Work required: Search the records below for the string "Open" and copy each line where it turns up.

Stored dataset items:

──────────────────────────────

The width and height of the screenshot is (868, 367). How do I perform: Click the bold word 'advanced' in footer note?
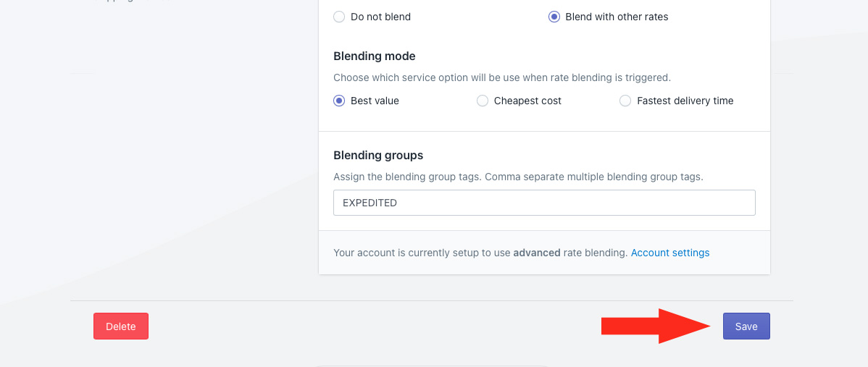pyautogui.click(x=536, y=253)
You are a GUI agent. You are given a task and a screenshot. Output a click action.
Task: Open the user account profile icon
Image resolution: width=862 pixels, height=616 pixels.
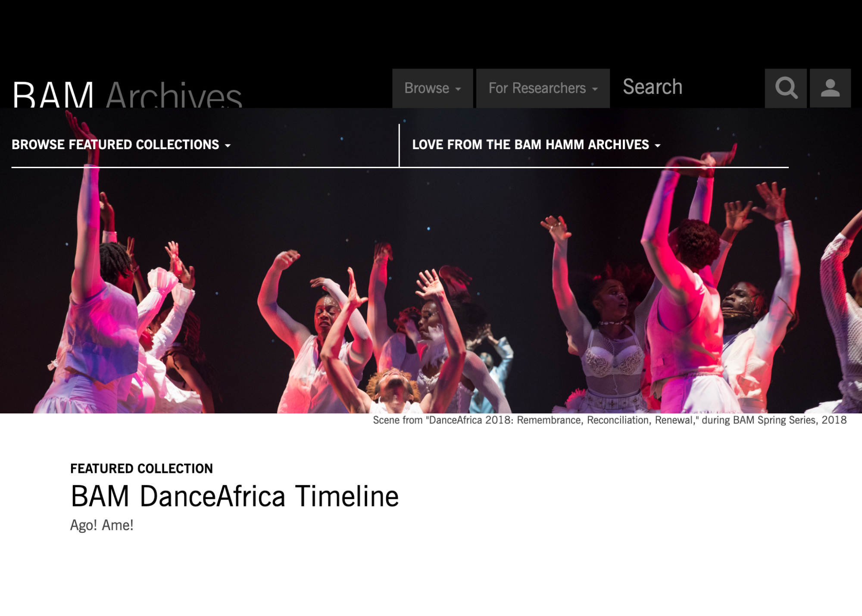(830, 88)
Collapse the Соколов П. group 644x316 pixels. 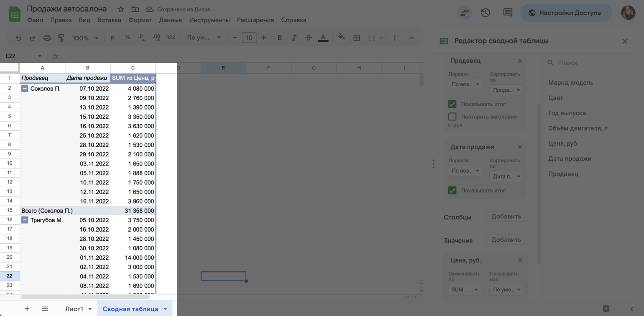[25, 89]
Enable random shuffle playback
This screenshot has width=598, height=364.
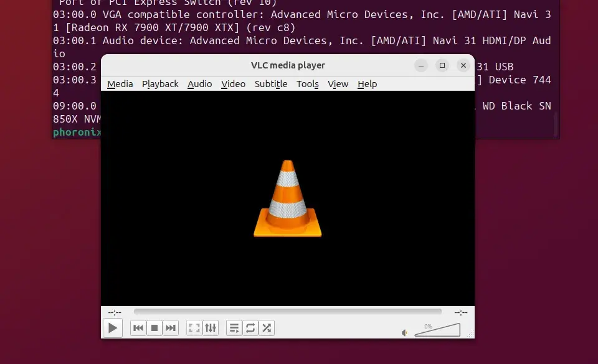click(x=267, y=328)
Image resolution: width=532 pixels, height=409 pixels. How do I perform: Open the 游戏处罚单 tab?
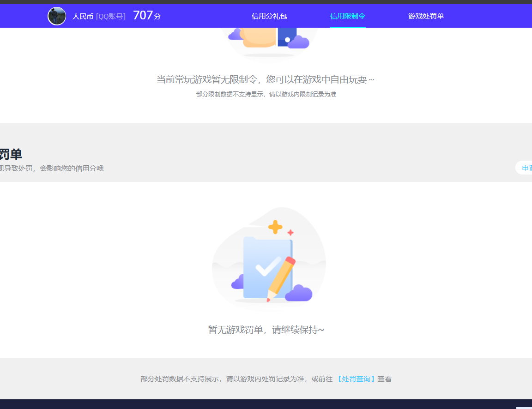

──────────────────────────────

Task solution:
Task: Open the user account profile icon
Image resolution: width=532 pixels, height=409 pixels. How do I perform: Open the 游戏处罚单 tab?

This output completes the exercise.